La situation crise socio-politique que traverse le Sénégal, depuis quelques jours, ne doit nous faire oublier certains d’événements majeurs. Parmi-ci, il y a d’abord ce 20 mars 2021 marquant l’anniversaire de naissance du Professeur Amadou Mahtar MBOW, grand leader aux qualités exceptionnelles, et enfin ce 21 mars 2021, date qui coïncide avec le crash de l’avion des soldats sénégalais au cours de l’opération «Tempête du désert », en 1991. Dans cet article, nous rendons particulièrement hommage mérité à Amadou Mahtar. Quant à la disparition tragique de nos quatre-vingt-treize « Diambars » (93) nous comptons le faire dans une tribune à part.
Pour rappel, l’année dernière, à l’occasion des 99 ans du professeur MBOW, nous avions publié un article pour revenir largement sur l’homme dont le parcours reste exceptionnel et imposant.
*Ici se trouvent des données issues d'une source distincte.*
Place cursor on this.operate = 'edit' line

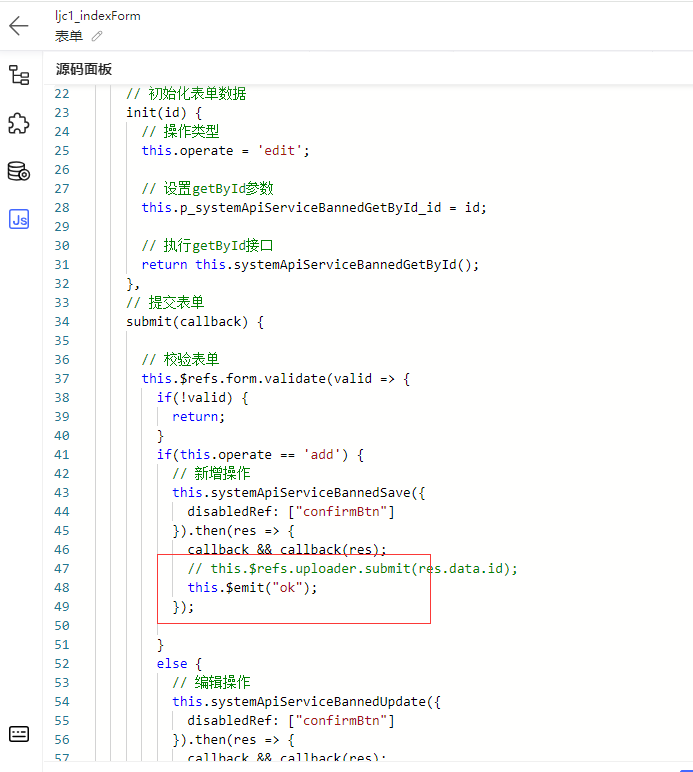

Notre modeste effort intellectuel a été loué par sa famille et même par beaucoup de compatriotes.
C’est pourquoi, pour ses 100 ans, nous avons décidé de reprendre in extenso le même texte pour nous associer à toutes les personnes qui ont à cœur de rendre un hommage symbolique à cette légende universelle.
Il est des hommes dont l’engagement pour des idéaux de dignité et de liberté de l’homme, resteront à jamais gravés dans la mémoire collective. Le Pr. Amadou Mahtar MBOW fait partie de cette rare catégorie des leaders aux qualités exceptionnelles qui ont su tirer l’humanité vers le haut. Ce 21 mars 2020, cette figure remarquable dont la notoriété transcende toutes les générations, fête ses cent ans (100 ans). Amadou Mahtar MBOW est né le 20 mars 1921 à Dakar. Malgré mon jeune âge, la seule évocation de son nom me rend si fier d’être Sénégalais au regard de son parcours singulier, de son combat inlassable pour les causes nobles. Pour rendre un hommage à cet illustre fils du Sénégal, j’ai parcouru les extraits de l’une de ses interventions à l’occasion de l’ouverture des Assises nationales, le 6 juin 2008.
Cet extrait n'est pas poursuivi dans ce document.